(Saved data entries)
■ ■ ■ ■ ■
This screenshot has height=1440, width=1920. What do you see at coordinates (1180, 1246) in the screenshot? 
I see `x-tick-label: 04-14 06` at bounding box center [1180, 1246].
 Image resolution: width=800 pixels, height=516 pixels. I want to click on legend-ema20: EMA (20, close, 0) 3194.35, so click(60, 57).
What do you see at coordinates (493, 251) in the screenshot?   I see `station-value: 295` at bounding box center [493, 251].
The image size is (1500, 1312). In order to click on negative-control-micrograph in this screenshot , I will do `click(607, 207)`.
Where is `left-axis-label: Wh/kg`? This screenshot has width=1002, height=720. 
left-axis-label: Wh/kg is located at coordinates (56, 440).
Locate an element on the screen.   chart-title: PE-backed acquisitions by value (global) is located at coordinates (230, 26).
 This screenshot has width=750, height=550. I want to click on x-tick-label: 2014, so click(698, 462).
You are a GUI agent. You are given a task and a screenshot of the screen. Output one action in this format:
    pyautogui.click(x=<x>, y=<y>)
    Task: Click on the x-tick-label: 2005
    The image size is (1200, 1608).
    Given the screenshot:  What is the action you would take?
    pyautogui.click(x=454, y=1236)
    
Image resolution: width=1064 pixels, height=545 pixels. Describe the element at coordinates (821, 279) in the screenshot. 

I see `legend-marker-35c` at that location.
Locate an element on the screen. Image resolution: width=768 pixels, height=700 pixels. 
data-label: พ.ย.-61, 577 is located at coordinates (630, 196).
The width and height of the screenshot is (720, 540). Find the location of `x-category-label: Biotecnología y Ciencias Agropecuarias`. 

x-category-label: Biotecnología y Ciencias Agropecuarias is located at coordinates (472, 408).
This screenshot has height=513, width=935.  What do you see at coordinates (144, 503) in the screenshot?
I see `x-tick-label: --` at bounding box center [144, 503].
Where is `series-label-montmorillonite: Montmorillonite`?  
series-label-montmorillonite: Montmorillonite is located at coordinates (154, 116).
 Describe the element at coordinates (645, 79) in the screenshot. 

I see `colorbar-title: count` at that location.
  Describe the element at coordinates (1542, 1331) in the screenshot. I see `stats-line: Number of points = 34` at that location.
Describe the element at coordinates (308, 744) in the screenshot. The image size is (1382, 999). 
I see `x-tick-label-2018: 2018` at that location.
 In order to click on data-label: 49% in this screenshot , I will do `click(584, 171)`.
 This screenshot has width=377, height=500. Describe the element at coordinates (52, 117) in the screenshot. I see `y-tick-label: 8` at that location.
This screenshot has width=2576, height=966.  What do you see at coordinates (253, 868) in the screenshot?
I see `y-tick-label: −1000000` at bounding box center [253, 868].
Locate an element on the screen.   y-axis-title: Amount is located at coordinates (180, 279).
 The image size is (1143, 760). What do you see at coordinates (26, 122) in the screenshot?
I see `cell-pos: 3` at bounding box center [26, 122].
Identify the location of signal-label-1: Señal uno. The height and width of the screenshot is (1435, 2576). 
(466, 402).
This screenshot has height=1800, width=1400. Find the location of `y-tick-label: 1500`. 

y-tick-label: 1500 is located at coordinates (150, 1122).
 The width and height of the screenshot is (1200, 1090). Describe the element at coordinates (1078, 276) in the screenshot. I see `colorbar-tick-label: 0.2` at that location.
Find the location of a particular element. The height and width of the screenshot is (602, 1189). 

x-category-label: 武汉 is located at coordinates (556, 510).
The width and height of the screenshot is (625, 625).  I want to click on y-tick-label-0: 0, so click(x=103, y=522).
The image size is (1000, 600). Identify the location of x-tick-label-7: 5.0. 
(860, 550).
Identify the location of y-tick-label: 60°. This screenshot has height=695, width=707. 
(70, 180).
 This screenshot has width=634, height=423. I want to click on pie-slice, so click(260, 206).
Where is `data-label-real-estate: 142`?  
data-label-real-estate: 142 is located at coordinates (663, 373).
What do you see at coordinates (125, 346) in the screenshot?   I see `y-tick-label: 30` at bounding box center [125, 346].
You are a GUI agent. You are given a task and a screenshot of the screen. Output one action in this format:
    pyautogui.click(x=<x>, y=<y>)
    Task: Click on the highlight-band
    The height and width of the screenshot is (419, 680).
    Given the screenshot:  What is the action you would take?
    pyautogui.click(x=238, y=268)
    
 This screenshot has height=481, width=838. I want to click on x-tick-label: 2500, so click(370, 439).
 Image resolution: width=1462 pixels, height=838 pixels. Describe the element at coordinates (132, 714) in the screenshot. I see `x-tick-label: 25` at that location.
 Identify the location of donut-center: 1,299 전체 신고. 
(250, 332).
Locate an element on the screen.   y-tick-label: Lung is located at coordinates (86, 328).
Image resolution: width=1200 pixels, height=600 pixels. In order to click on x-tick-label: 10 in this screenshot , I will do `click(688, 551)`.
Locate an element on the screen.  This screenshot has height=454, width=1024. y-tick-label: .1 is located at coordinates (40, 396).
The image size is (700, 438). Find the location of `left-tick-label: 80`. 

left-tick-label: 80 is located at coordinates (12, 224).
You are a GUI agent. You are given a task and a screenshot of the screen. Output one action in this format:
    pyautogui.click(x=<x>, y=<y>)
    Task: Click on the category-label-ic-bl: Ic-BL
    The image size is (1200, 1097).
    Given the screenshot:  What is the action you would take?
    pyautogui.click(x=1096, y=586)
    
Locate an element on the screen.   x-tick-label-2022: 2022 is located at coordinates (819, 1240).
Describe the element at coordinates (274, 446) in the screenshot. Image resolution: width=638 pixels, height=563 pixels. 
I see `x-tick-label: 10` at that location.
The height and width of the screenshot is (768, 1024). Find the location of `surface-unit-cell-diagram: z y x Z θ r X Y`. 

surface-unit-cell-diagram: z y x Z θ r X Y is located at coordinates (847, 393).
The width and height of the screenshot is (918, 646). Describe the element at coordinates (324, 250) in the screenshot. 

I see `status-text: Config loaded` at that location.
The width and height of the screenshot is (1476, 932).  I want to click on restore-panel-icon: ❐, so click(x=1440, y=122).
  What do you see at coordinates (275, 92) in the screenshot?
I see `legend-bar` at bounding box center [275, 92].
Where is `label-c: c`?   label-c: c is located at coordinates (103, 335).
■ ■ ■ ■ ■
Directions: Reproduce all of the items above verbatim, keeping each line as it stands.

Expected output:
This screenshot has height=1440, width=1920. What do you see at coordinates (1180, 1246) in the screenshot? 
I see `x-tick-label: 04-14 06` at bounding box center [1180, 1246].
 Image resolution: width=800 pixels, height=516 pixels. I want to click on legend-ema20: EMA (20, close, 0) 3194.35, so click(60, 57).
What do you see at coordinates (493, 251) in the screenshot?   I see `station-value: 295` at bounding box center [493, 251].
The image size is (1500, 1312). In order to click on negative-control-micrograph in this screenshot , I will do `click(607, 207)`.
Where is `left-axis-label: Wh/kg`? This screenshot has width=1002, height=720. 
left-axis-label: Wh/kg is located at coordinates (56, 440).
Locate an element on the screen.   chart-title: PE-backed acquisitions by value (global) is located at coordinates (230, 26).
 This screenshot has width=750, height=550. I want to click on x-tick-label: 2014, so click(698, 462).
You are a GUI agent. You are given a task and a screenshot of the screen. Output one action in this format:
    pyautogui.click(x=<x>, y=<y>)
    Task: Click on the x-tick-label: 2005
    The image size is (1200, 1608).
    Given the screenshot:  What is the action you would take?
    pyautogui.click(x=454, y=1236)
    
Image resolution: width=1064 pixels, height=545 pixels. Describe the element at coordinates (821, 279) in the screenshot. 

I see `legend-marker-35c` at that location.
Locate an element on the screen. Image resolution: width=768 pixels, height=700 pixels. 
data-label: พ.ย.-61, 577 is located at coordinates (630, 196).
The width and height of the screenshot is (720, 540). Find the location of `x-category-label: Biotecnología y Ciencias Agropecuarias`. 

x-category-label: Biotecnología y Ciencias Agropecuarias is located at coordinates (472, 408).
This screenshot has height=513, width=935.  What do you see at coordinates (144, 503) in the screenshot?
I see `x-tick-label: --` at bounding box center [144, 503].
Where is `series-label-montmorillonite: Montmorillonite`?  
series-label-montmorillonite: Montmorillonite is located at coordinates (154, 116).
 Describe the element at coordinates (645, 79) in the screenshot. 

I see `colorbar-title: count` at that location.
  Describe the element at coordinates (1542, 1331) in the screenshot. I see `stats-line: Number of points = 34` at that location.
Describe the element at coordinates (308, 744) in the screenshot. The image size is (1382, 999). 
I see `x-tick-label-2018: 2018` at that location.
 In order to click on data-label: 49% in this screenshot , I will do `click(584, 171)`.
 This screenshot has width=377, height=500. Describe the element at coordinates (52, 117) in the screenshot. I see `y-tick-label: 8` at that location.
This screenshot has width=2576, height=966.  What do you see at coordinates (253, 868) in the screenshot?
I see `y-tick-label: −1000000` at bounding box center [253, 868].
Locate an element on the screen.   y-axis-title: Amount is located at coordinates (180, 279).
 The image size is (1143, 760). What do you see at coordinates (26, 122) in the screenshot?
I see `cell-pos: 3` at bounding box center [26, 122].
Identify the location of signal-label-1: Señal uno. The height and width of the screenshot is (1435, 2576). 
(466, 402).
This screenshot has height=1800, width=1400. Find the location of `y-tick-label: 1500`. 

y-tick-label: 1500 is located at coordinates (150, 1122).
 The width and height of the screenshot is (1200, 1090). Describe the element at coordinates (1078, 276) in the screenshot. I see `colorbar-tick-label: 0.2` at that location.
Find the location of a particular element. The height and width of the screenshot is (602, 1189). 

x-category-label: 武汉 is located at coordinates (556, 510).
The width and height of the screenshot is (625, 625).  I want to click on y-tick-label-0: 0, so click(x=103, y=522).
The image size is (1000, 600). Identify the location of x-tick-label-7: 5.0. 
(860, 550).
Identify the location of y-tick-label: 60°. This screenshot has height=695, width=707. 
(70, 180).
 This screenshot has width=634, height=423. I want to click on pie-slice, so click(260, 206).
Where is `data-label-real-estate: 142`?  
data-label-real-estate: 142 is located at coordinates (663, 373).
What do you see at coordinates (125, 346) in the screenshot?   I see `y-tick-label: 30` at bounding box center [125, 346].
You are a GUI agent. You are given a task and a screenshot of the screen. Output one action in this format:
    pyautogui.click(x=<x>, y=<y>)
    Task: Click on the highlight-band
    The height and width of the screenshot is (419, 680).
    Given the screenshot:  What is the action you would take?
    pyautogui.click(x=238, y=268)
    
 This screenshot has height=481, width=838. I want to click on x-tick-label: 2500, so click(370, 439).
 Image resolution: width=1462 pixels, height=838 pixels. Describe the element at coordinates (132, 714) in the screenshot. I see `x-tick-label: 25` at that location.
 Identify the location of donut-center: 1,299 전체 신고. 
(250, 332).
Locate an element on the screen.   y-tick-label: Lung is located at coordinates (86, 328).
Image resolution: width=1200 pixels, height=600 pixels. In order to click on x-tick-label: 10 in this screenshot , I will do `click(688, 551)`.
Locate an element on the screen.  This screenshot has height=454, width=1024. y-tick-label: .1 is located at coordinates (40, 396).
The image size is (700, 438). Find the location of `left-tick-label: 80`. 

left-tick-label: 80 is located at coordinates (12, 224).
You are a GUI agent. You are given a task and a screenshot of the screen. Output one action in this format:
    pyautogui.click(x=<x>, y=<y>)
    Task: Click on the category-label-ic-bl: Ic-BL
    The image size is (1200, 1097).
    Given the screenshot:  What is the action you would take?
    pyautogui.click(x=1096, y=586)
    
Locate an element on the screen.   x-tick-label-2022: 2022 is located at coordinates (819, 1240).
Describe the element at coordinates (274, 446) in the screenshot. Image resolution: width=638 pixels, height=563 pixels. 
I see `x-tick-label: 10` at that location.
The height and width of the screenshot is (768, 1024). Find the location of `surface-unit-cell-diagram: z y x Z θ r X Y`. 

surface-unit-cell-diagram: z y x Z θ r X Y is located at coordinates (847, 393).
The width and height of the screenshot is (918, 646). Describe the element at coordinates (324, 250) in the screenshot. 

I see `status-text: Config loaded` at that location.
The width and height of the screenshot is (1476, 932).  I want to click on restore-panel-icon: ❐, so click(x=1440, y=122).
  What do you see at coordinates (275, 92) in the screenshot?
I see `legend-bar` at bounding box center [275, 92].
Where is `label-c: c`?   label-c: c is located at coordinates (103, 335).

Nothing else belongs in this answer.